One such press release, signed by FBI director J. Edgar Hoover, titled ‘Death in Disguise?’, challenged citizens to differentiate between a ‘happy vacationer’ and an ‘escaping criminal’, between a ‘pleasant companion’ and a ‘sex maniac’, and soon enough the evil hitchhiker became an established horror trope. Eisenhower’s Interstate Highway System and the fact that more people were becoming car owners were no doubt huge factors in the decline of hitchhiking, but a growing distrust in human decency more than played its part. If the slasher movie punished kids for free love and pot smoking, then the hitchhiker movie crushed all notions of open road freedom and self-discovery.

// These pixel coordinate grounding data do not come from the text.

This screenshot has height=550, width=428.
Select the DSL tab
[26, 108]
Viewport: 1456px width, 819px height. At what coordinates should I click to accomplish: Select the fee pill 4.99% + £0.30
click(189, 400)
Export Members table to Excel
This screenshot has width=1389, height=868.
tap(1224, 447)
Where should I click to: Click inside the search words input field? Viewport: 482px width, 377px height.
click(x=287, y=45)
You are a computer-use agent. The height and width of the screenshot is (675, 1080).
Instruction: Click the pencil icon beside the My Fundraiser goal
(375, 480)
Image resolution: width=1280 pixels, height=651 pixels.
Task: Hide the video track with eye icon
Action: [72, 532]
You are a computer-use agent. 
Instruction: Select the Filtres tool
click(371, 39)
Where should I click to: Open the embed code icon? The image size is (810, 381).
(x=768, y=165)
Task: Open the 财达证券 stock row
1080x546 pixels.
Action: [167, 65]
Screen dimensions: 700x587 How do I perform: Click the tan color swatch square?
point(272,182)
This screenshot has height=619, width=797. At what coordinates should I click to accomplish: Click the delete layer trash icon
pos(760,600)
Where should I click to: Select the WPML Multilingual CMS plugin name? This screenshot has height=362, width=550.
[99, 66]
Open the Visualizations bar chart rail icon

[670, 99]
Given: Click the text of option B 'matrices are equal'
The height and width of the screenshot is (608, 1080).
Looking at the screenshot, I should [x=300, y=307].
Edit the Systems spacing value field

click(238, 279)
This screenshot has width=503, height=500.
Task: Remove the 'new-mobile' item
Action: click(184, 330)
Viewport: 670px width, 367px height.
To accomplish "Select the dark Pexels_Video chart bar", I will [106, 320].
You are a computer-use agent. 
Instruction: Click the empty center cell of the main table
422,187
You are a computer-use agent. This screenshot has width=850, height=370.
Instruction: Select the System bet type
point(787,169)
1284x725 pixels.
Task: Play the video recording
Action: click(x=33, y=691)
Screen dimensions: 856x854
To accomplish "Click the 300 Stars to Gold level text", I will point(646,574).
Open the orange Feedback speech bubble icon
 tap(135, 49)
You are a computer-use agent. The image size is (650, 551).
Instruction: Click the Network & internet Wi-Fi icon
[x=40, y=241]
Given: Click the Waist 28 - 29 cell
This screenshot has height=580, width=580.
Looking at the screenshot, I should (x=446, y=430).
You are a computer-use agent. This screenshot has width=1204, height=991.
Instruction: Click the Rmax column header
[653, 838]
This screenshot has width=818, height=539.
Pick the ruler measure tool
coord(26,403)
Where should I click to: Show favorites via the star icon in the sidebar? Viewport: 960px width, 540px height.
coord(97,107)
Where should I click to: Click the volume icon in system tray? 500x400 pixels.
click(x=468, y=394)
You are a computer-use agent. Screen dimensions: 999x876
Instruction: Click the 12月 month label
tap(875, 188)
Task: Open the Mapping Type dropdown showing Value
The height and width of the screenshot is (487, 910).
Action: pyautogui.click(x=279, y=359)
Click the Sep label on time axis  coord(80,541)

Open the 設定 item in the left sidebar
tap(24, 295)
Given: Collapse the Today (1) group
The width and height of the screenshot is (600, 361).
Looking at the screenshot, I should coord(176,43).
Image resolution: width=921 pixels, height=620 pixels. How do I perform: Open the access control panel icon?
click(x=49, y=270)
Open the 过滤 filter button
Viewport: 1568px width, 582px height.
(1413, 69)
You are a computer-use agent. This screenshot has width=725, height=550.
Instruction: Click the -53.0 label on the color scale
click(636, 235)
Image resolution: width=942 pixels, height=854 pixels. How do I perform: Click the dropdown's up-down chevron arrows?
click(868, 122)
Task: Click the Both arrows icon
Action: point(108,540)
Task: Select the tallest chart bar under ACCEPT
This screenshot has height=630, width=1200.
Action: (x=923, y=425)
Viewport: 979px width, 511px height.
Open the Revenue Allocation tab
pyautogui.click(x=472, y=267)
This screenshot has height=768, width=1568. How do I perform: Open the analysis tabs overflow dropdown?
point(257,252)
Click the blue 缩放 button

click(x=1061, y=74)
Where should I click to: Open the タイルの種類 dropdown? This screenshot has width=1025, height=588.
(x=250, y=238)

In reality, there were a multitude of reasons why hitchhiking fell out of favour towards the latter part of the 20th century, but I can reduce my own aversion to one fateful evening sitting in front of the TV. The Hitcher is one of the first movies I ever recall seeing that sent me to bed with food for thought, the kind topped with an unhealthy lashing of severed finger, and for those of you who have seen this film, you’ll know exactly what I’m talking about.

I couldn’t remember too much about The Hitcher until a recent re-watch. I’d caught glimpses in passing, had felt an echo of that childhood fear, but when I finally sat down and confronted this long-buried cinematic demon the whole ordeal immediately came flooding back. The scene that really opened the floodgates may not be the most notorious, but it sums up the movie’s almost ceaseless sense of futility. When stunned protagonist Jim Halsey (C. Thomas Howell), recently arrested and locked up in a local cop shop in the West Texas desert, awakens to a peculiar stretch of silence and walks free of a suddenly open jail cell, he wanders through the static, corpse-ridden corridors as the stifling hue of death creeps upon him. Jim is startled, tentative, fearing the worst — an exact reflection of my young self.

You wanna know what happens to an eyeball when it gets punctured? Do you got any idea how much blood jets out of a guy’s neck when his throat’s been slit?

John Ryder

Come to think of it, there’s hardly a moment in The Hitcher when you’re not fearing the worst. This is bare bones filmmaking delivered at a breathless pace, thrusting us headlong into an excruciatingly tense scenario that never lets up. Even the film’s moments of respite are precursors to some ceaselessly agitating atrocity. There are fleeting moments when it all seems so peaceful, miles away from the chaos of the modern world. The rest of the time it is desperate, frantic, baying for blood like a pack of neo-western vampires descending on a plum red horizon (the script was actually penned by Near Dark screenwriter Eric Red, so you can probably imagine the kind of desolate destruction served up here).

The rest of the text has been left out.